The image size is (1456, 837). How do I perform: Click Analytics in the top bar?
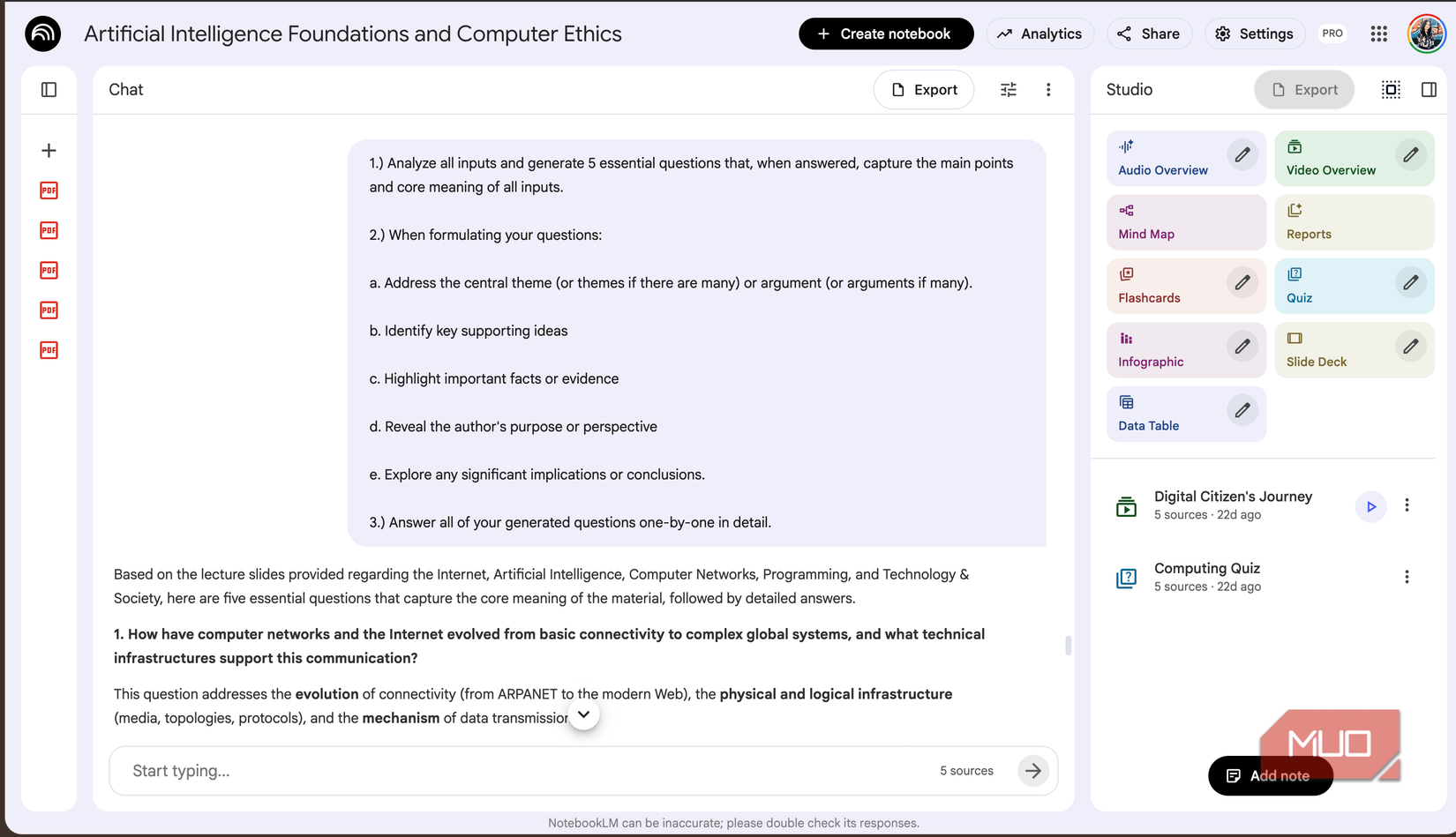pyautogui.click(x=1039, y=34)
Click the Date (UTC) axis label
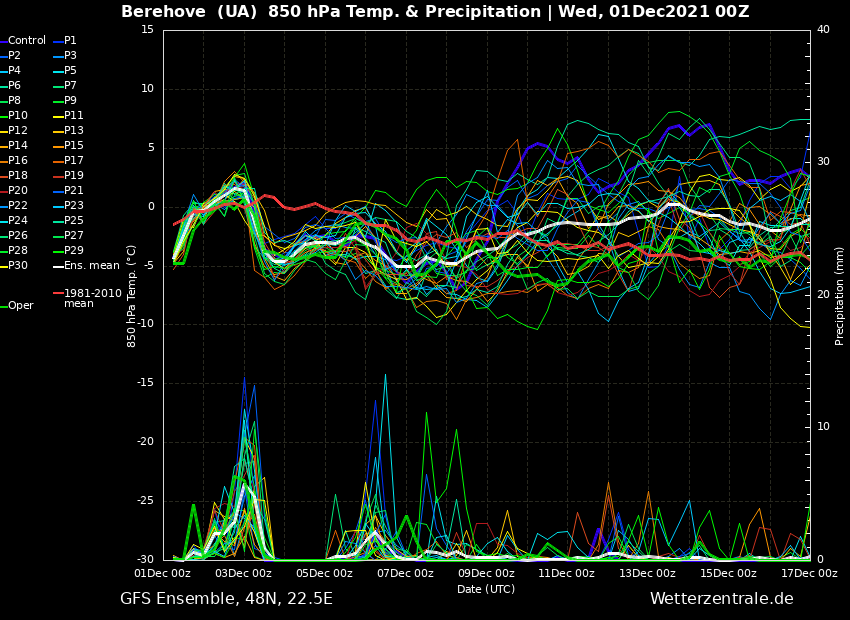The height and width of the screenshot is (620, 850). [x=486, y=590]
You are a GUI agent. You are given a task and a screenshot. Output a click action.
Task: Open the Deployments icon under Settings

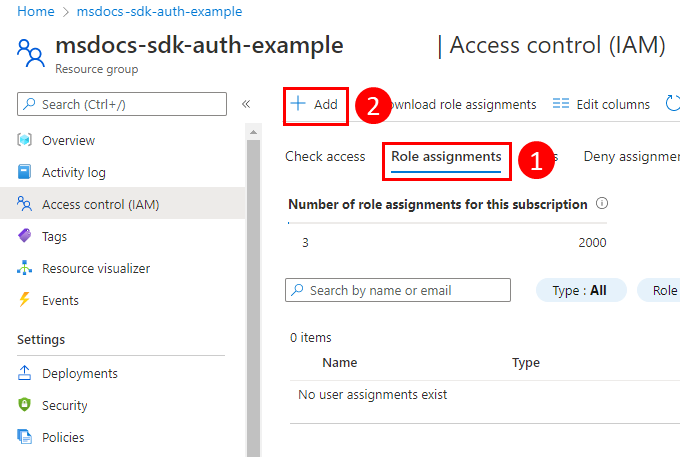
= = = =
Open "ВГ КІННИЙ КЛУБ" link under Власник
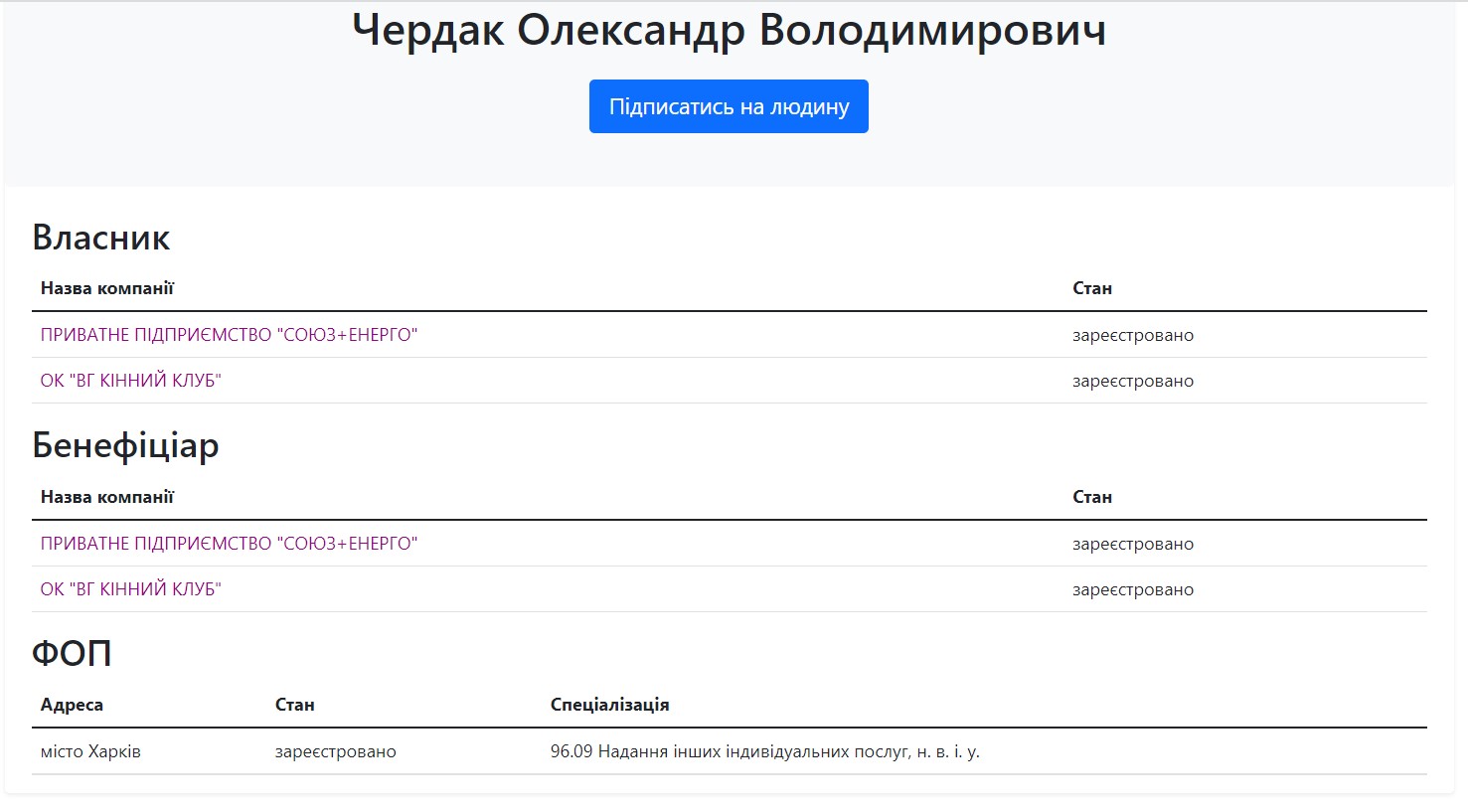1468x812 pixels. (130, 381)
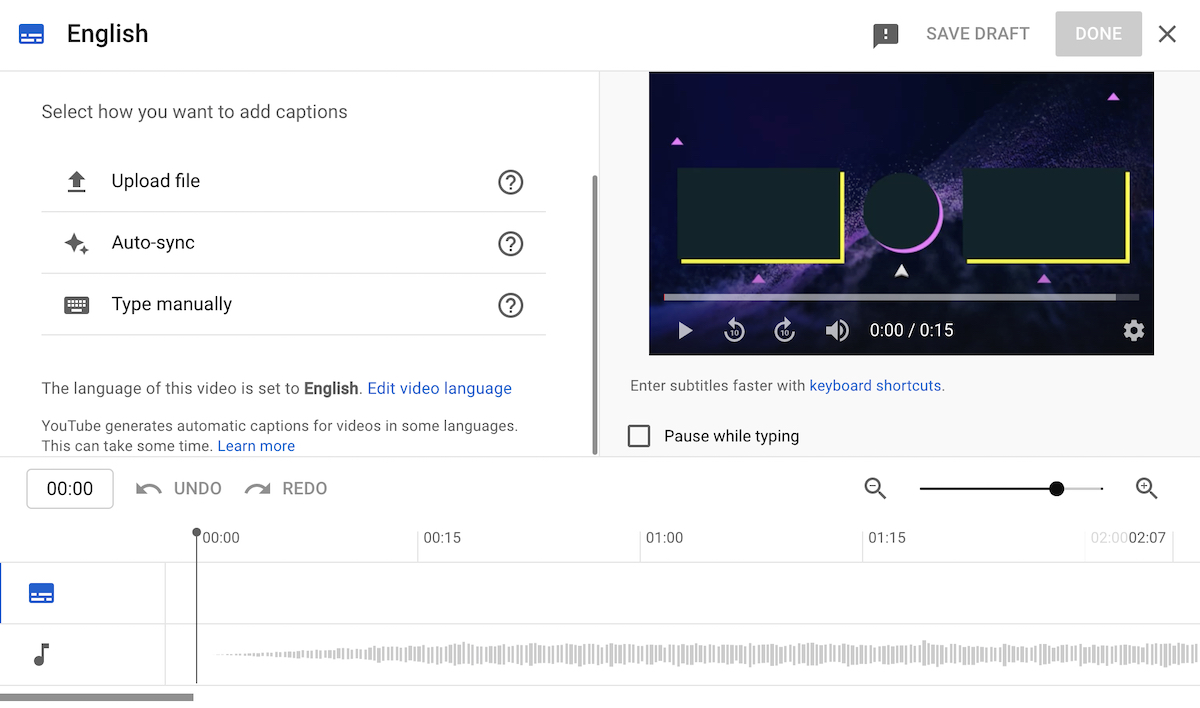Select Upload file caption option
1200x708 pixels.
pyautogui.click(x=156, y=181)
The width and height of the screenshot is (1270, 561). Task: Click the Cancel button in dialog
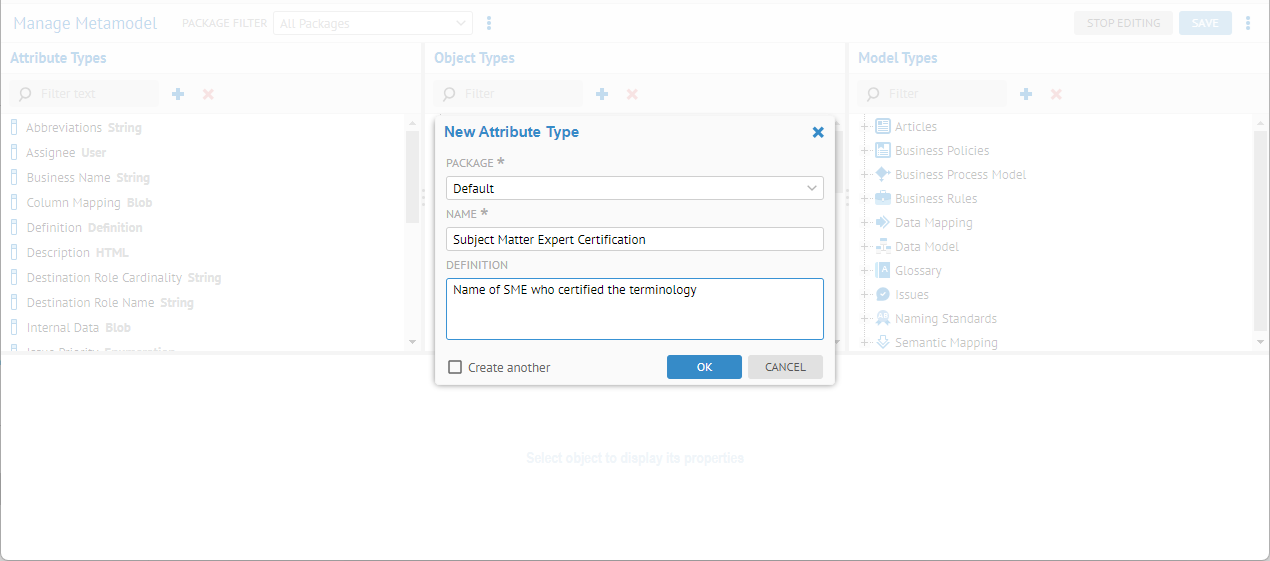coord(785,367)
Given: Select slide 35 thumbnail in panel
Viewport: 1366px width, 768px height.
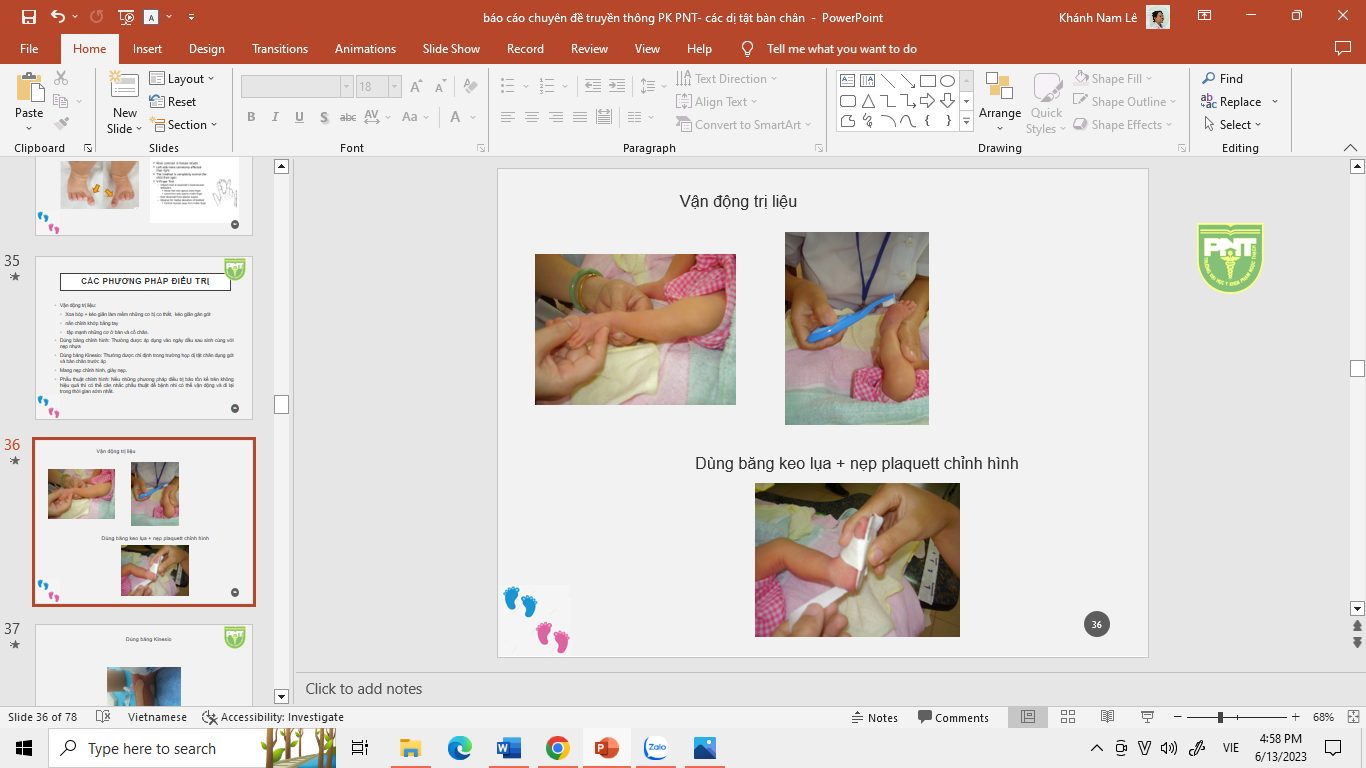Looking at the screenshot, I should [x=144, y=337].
= = = =
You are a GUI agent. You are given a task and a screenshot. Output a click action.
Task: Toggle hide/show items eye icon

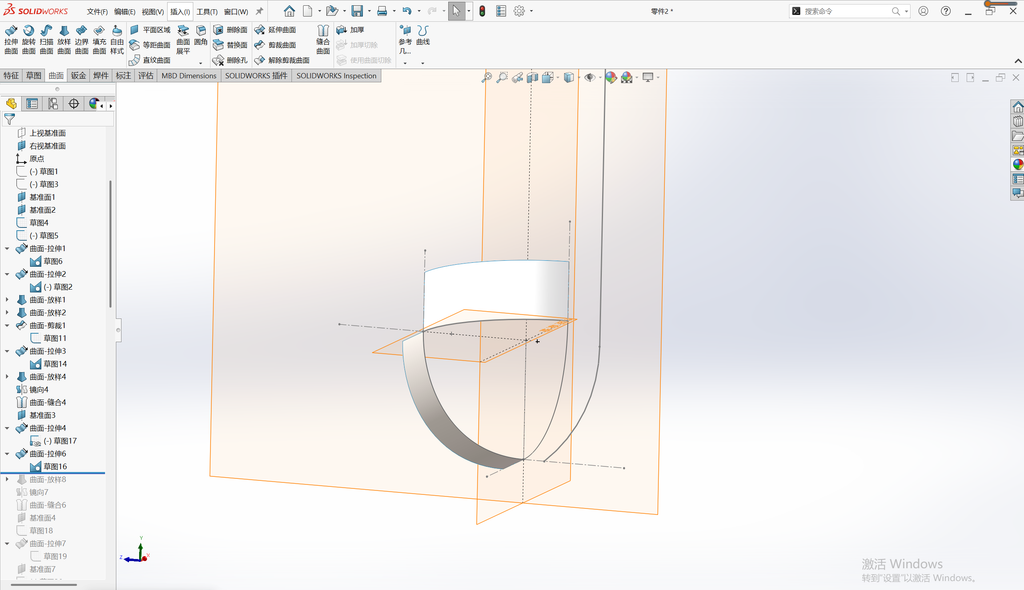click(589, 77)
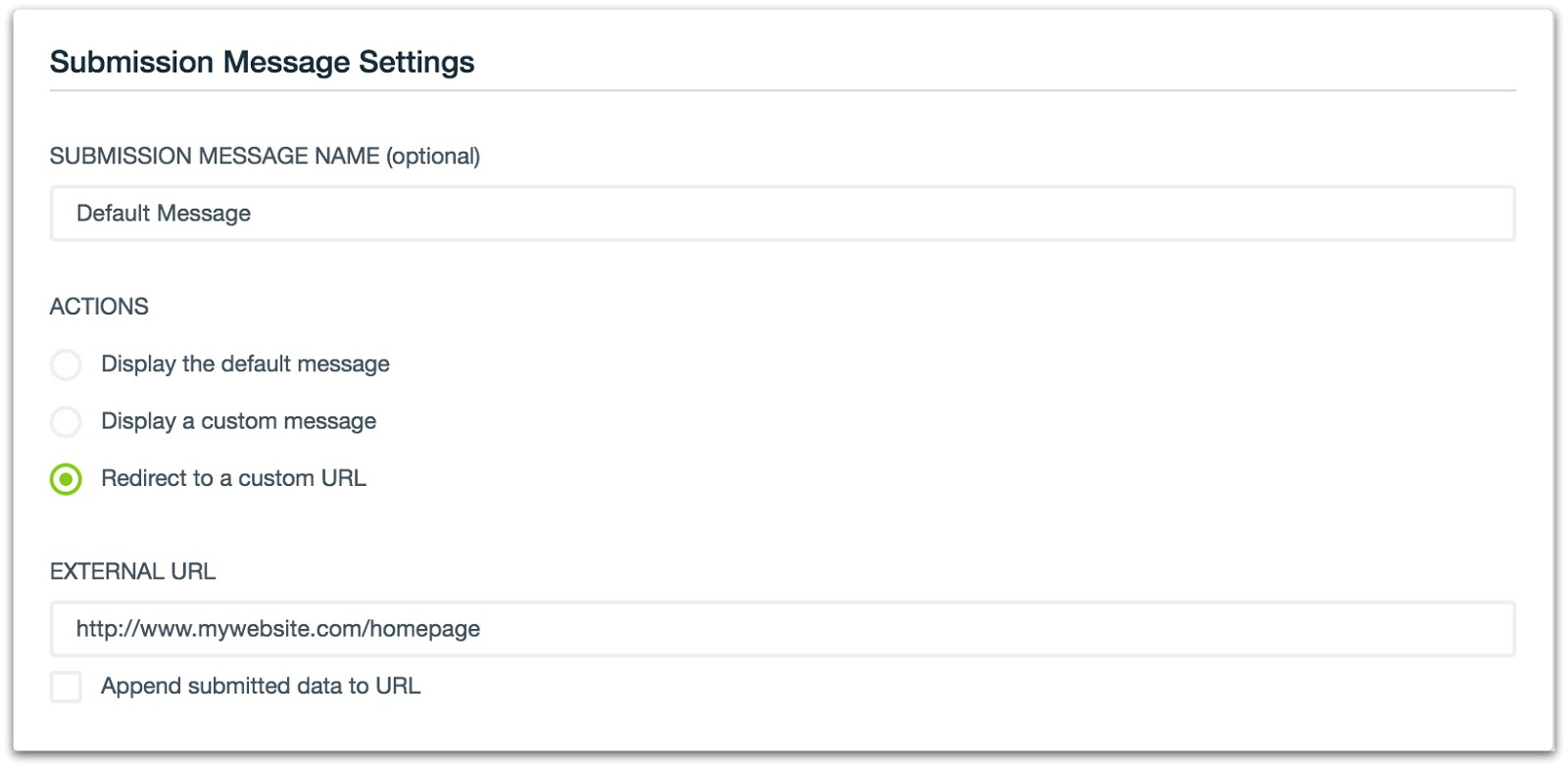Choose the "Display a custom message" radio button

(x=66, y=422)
= = = =
§ **TASK ITEM**
Look above for the line with "Click the Date (UTC) axis label"; quote it and every line after it, stopping after the line with "Task: Open the", exactly, with nothing added and without pictures.

§ **SOLUTION FOR THIS PROBLEM**
Click the Date (UTC) axis label
The height and width of the screenshot is (620, 850). [x=486, y=590]
You are a GUI agent. You are given a task and a screenshot. Output a click action.
Task: Open the Deployments icon under Settings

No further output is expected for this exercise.